A recipe for Kazakh manty dumplings

Yeah! So after months (if not years) of talking about how I love dumplings, in the theoretical sense, yesterday I got the chance to love them in the actual sense!

manty by Robyn Lee, on Flickr
Apologies — lost these photos when I switched blog hosting, so you’ll have to enjoy this gorgeous photo by someone else, instead.


Of course, I made my manti (Kazakh dumplings) on a day when most of the people in our BVS community house were gone. But that works out fine, because it involves more leftovers for me. I’ve compiled tasty recipes before, but for my first time making dumplings, I tried to keep it simple:

3 cups flour
½ cups water or more, as needed
salt to taste

* Mix dough in bowl till smooth; add water as necessary but not so much that it gets sticky. Knead and set aside.

Some oil
An onion or so, finely chopped
A few cups of ground meat (*or sub half the meat with pumpkin or butternut squash)
Salt, black pepper, cumin, to taste

* Manti is usually steamed but can be boiled or ensouped. You’re not supposed to cook the filling first, but I sauteed the onions then added meat, to make sure they would cook all the way through. Next time I’ll just try steaming. Make sure the meat is oil-drenched, as that’s a big part of the flavor.

* While the filling cooks, boil water in a saucepan and put a metal colander on top. Rub the colander with olive oil before adding manti.

* While the water boils, roll out the dough as thin as you can. (Mine wasn’t thin enough, so my dumplings were a bit doughy). Put a spoonful of the meat and onion filling on the dough and cut around it. Pinch the corners of the dough together over the filling, and pinch all the sides closed.
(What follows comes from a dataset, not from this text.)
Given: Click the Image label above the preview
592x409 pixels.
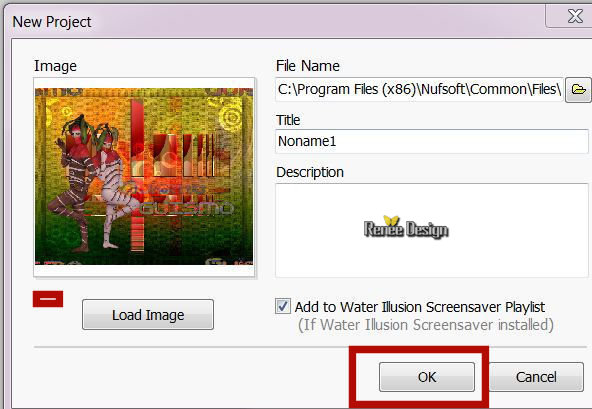Looking at the screenshot, I should (x=55, y=66).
* Set the manti in the colander, trying not to let it touch its friends. Put a lid on top, and steam till dough is translucent. I did 10-15 minutes but could have gone longer. Pull out and serve hot. For successive batches, remember to check that there’s still water in the pot, and refill as needed.

* For sauce, I dipped mine in cream cheese and salsa. Other recipes, though, recommend a yogurt and garlic sauce, with tomatoes and red pepper drizzled on top. Soy sauce or hot sauce would be great as well.


Delicious. I caught a dishtowel on fire over the gas stove, and almost set a pan on fire when the water in the bottom boiled off. But… the house is still standing and the dumplings are tasty, so I consider it a success.

My next plan is to American cheese, tomato, and mustard, and see if I can’t make All-American Hamburger Dumplings. Kind of like a slider, but with actual meat and in dumpling form. I’m sure they will be a hit.